Problem requirements
Reproduce each line of the entries that carries "computer".
=====
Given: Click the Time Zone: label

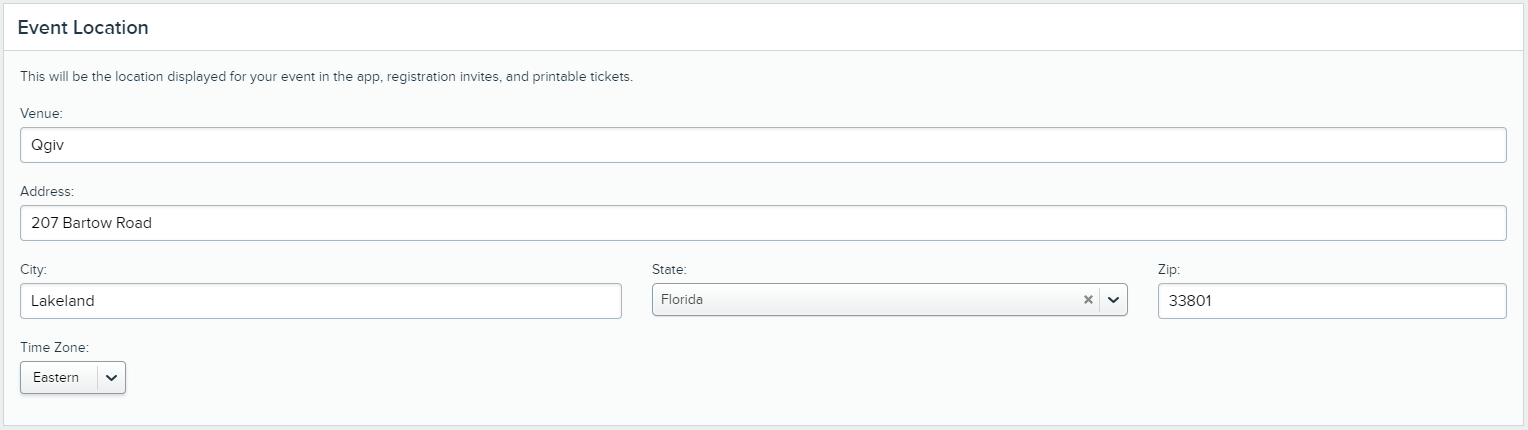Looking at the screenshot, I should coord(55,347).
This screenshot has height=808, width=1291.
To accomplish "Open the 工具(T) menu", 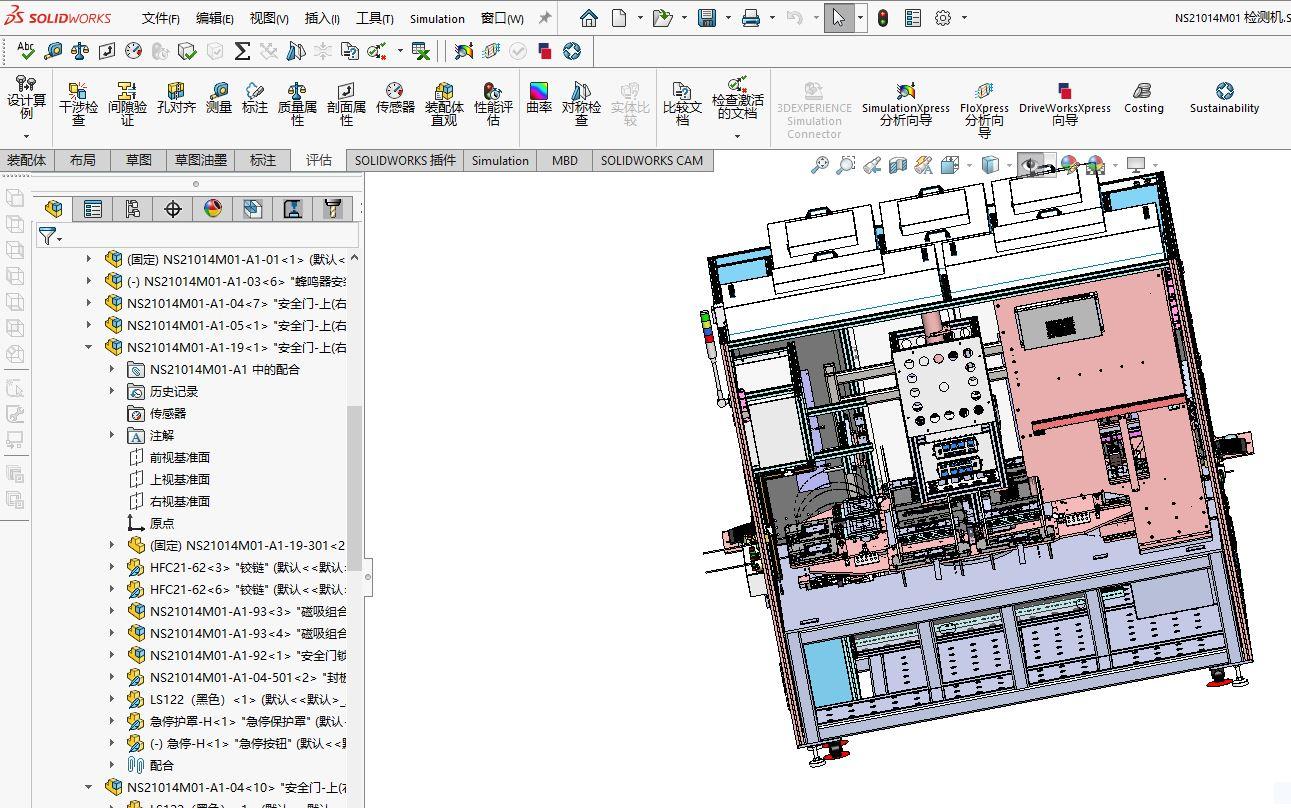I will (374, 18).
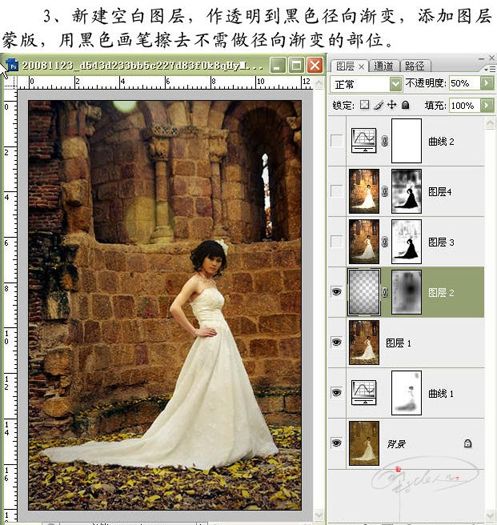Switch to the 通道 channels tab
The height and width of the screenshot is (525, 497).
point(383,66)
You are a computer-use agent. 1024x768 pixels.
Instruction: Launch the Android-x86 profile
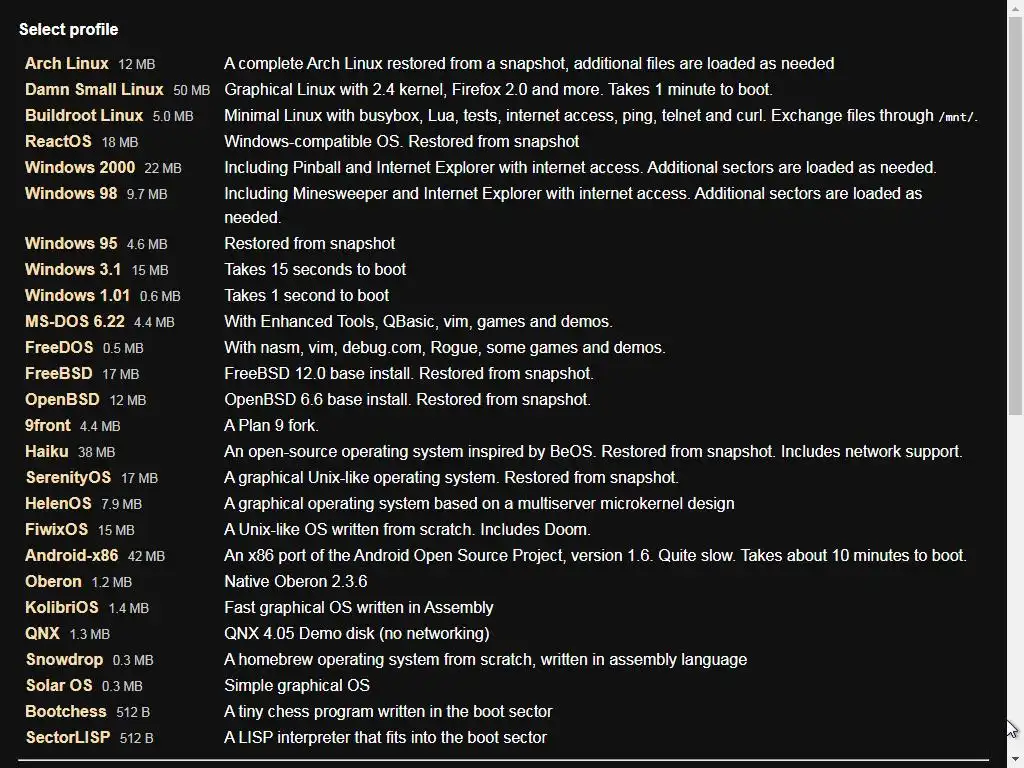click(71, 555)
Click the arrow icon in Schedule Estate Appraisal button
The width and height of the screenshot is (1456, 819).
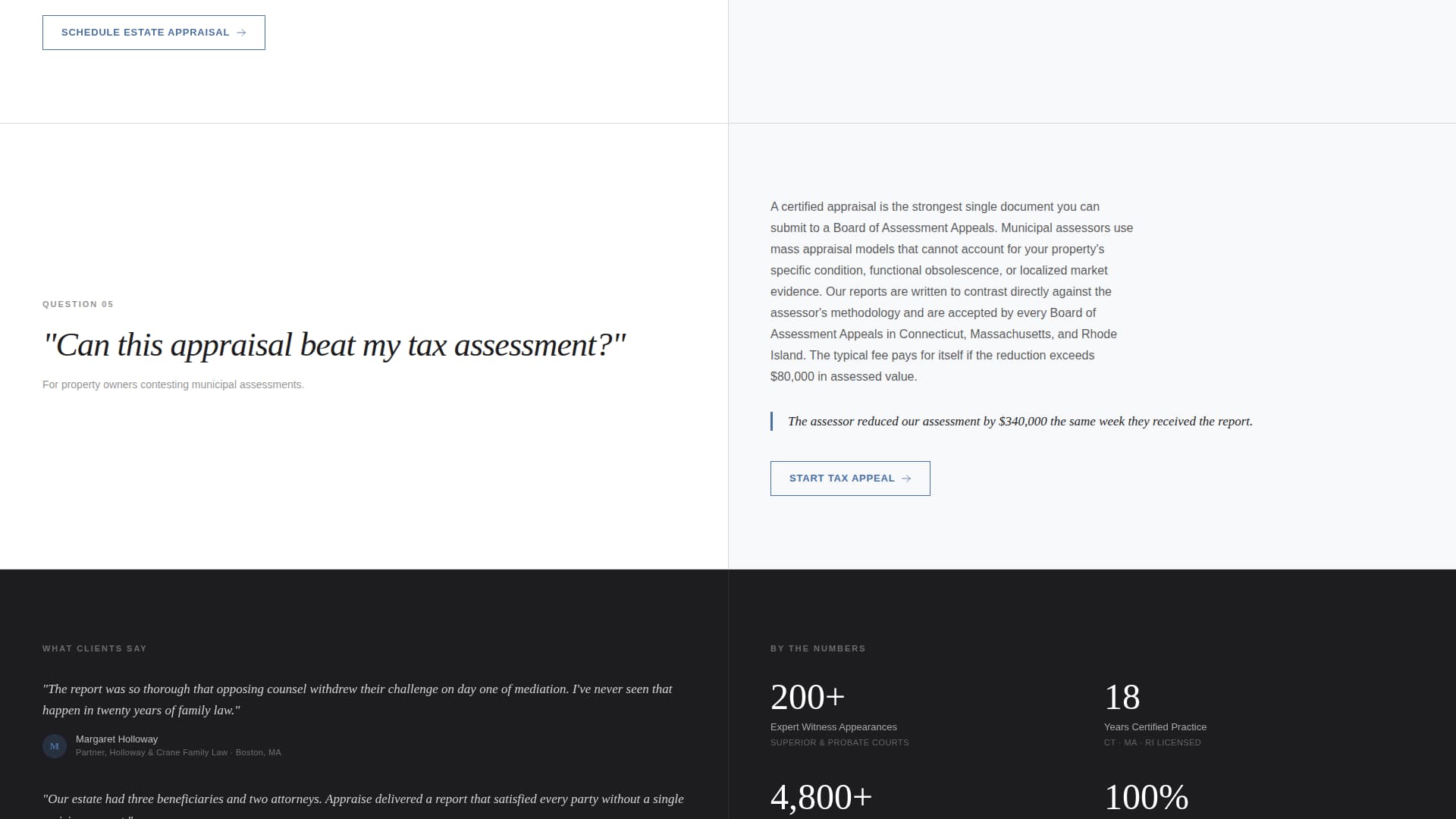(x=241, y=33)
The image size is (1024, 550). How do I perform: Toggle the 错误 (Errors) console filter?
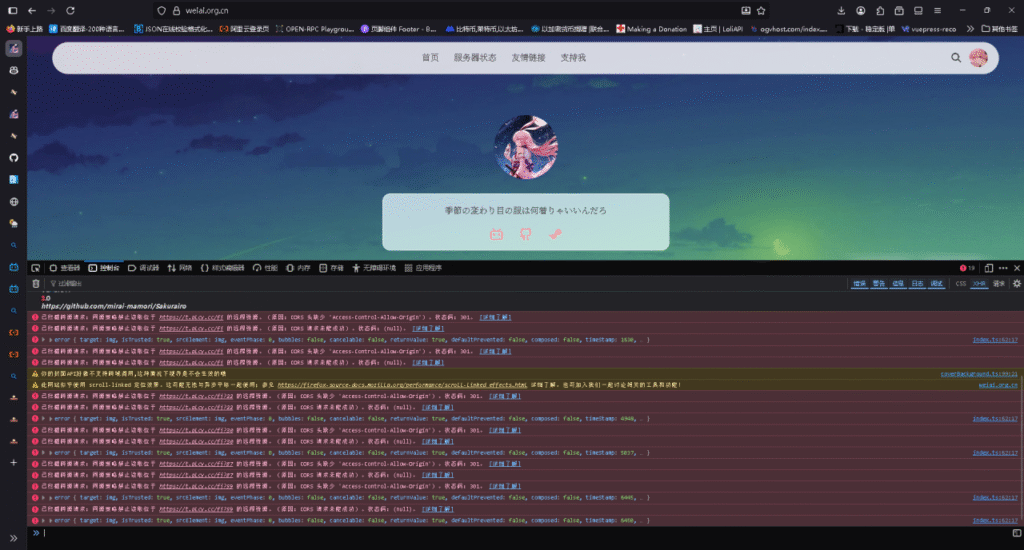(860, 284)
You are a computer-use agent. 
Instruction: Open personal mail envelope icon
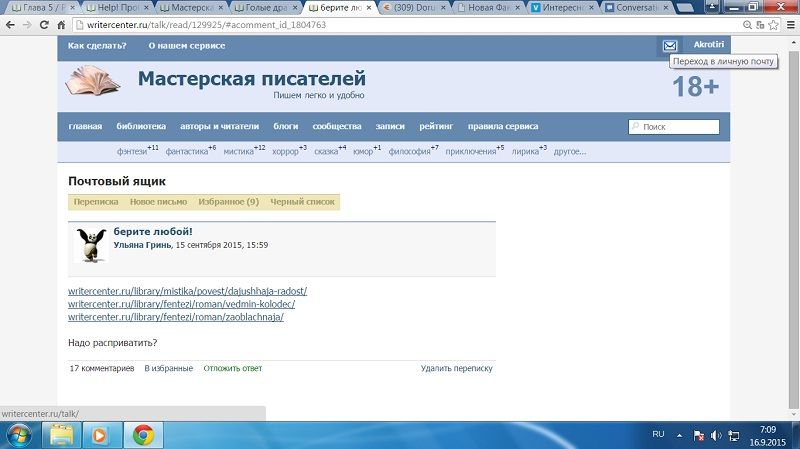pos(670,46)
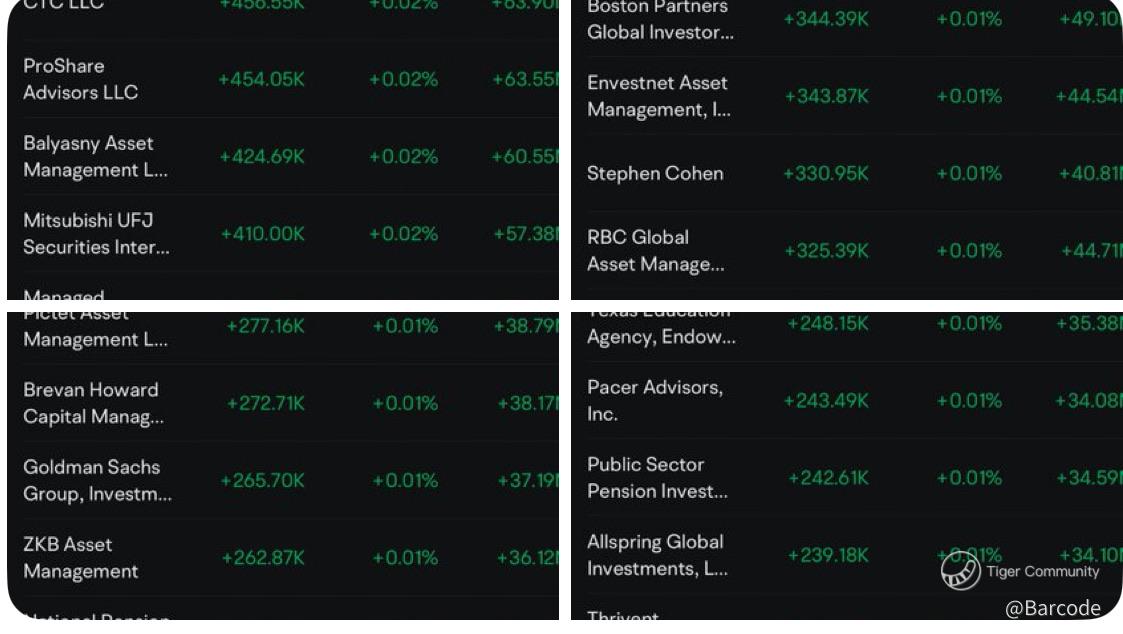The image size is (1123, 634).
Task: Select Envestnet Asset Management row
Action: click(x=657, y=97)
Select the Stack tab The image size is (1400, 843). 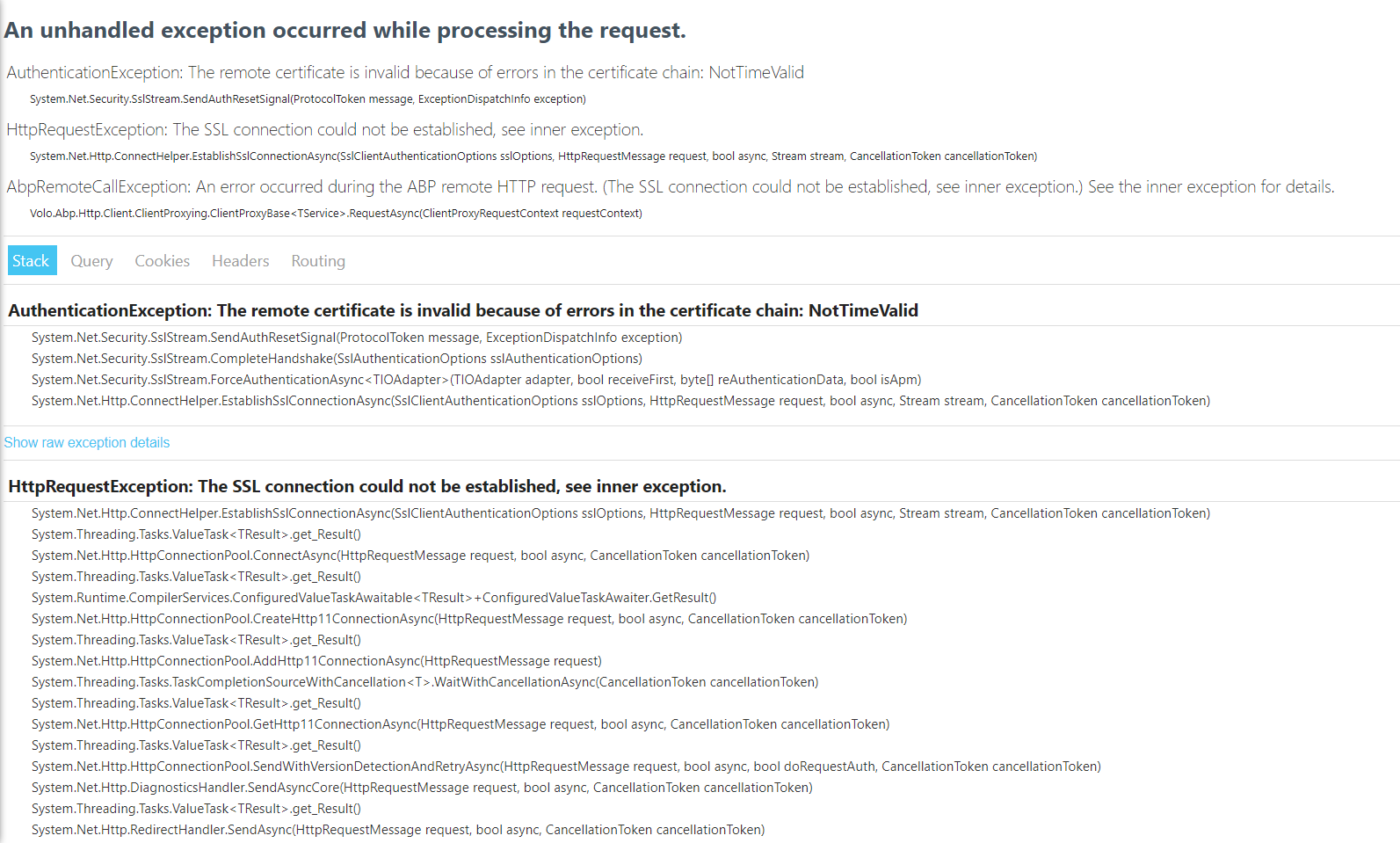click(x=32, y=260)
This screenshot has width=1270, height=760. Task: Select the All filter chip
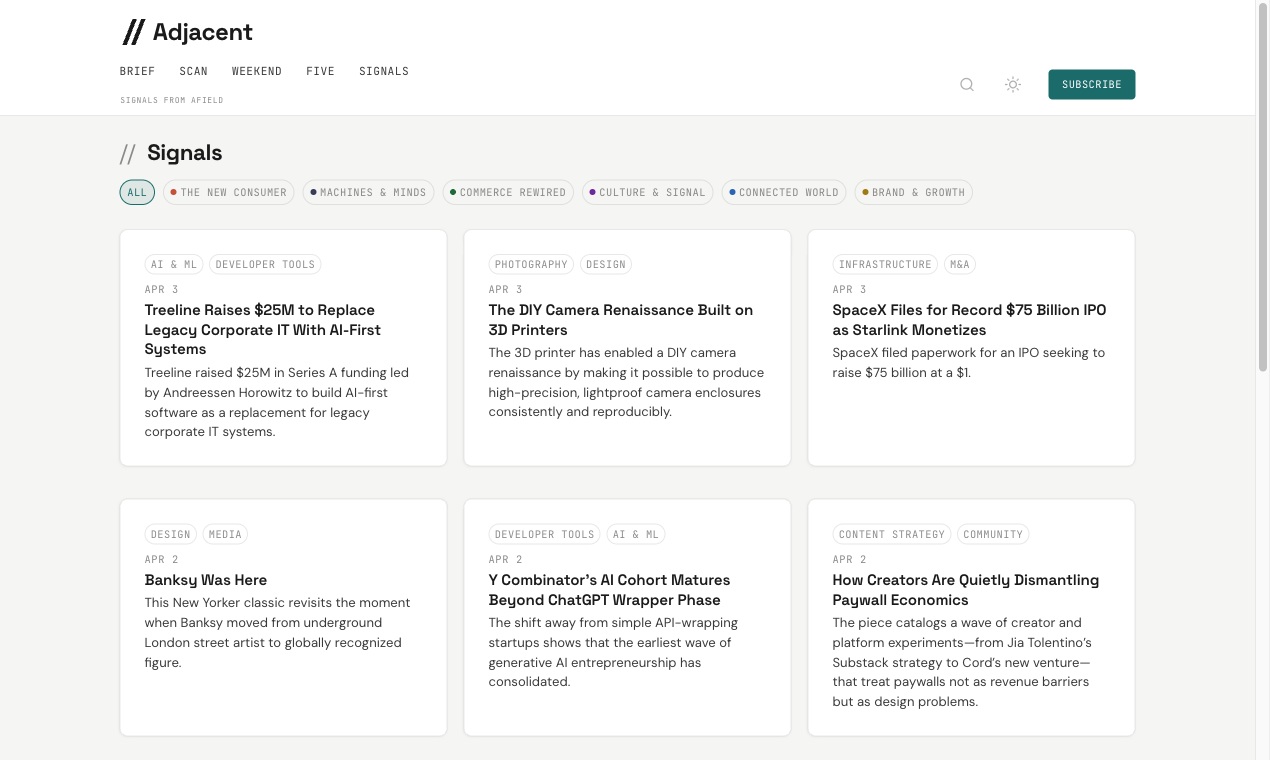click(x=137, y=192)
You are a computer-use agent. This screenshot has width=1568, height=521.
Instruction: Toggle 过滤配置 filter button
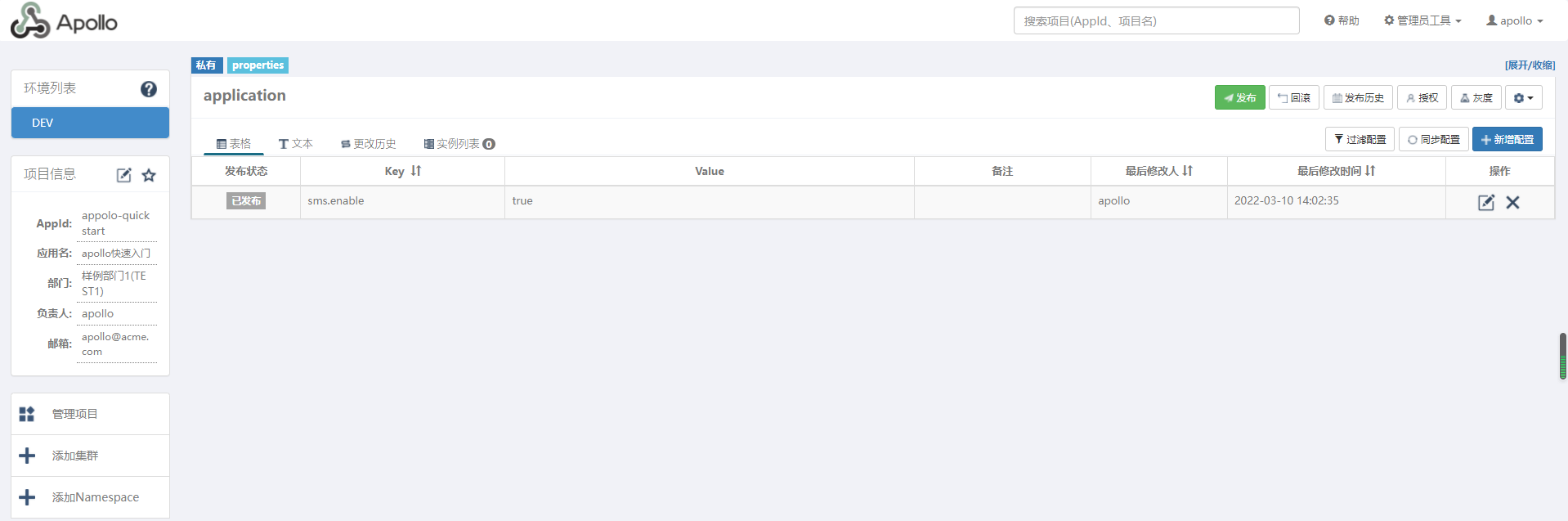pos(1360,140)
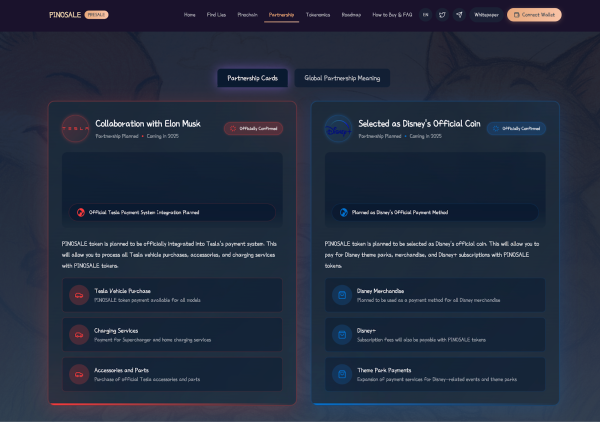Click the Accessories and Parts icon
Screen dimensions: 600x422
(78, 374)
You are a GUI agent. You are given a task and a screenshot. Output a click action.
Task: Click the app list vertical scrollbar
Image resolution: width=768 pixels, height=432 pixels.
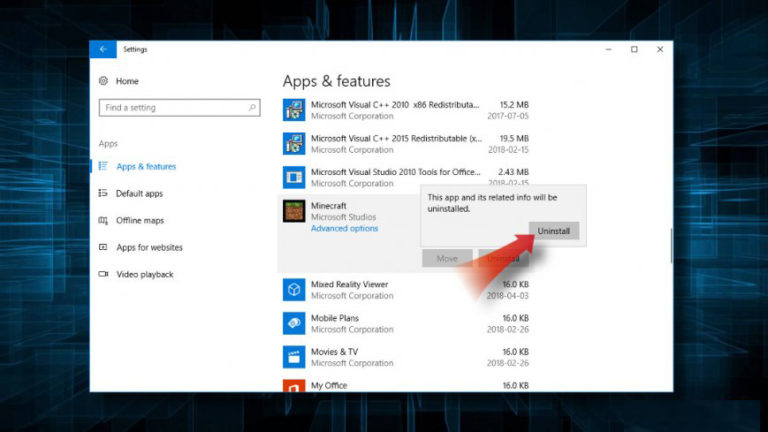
=====
Task output
You are a computer-use agent. 1024x768 pixels.
You are a computer-use agent. 
You are a computer-use agent. This screenshot has width=1568, height=521.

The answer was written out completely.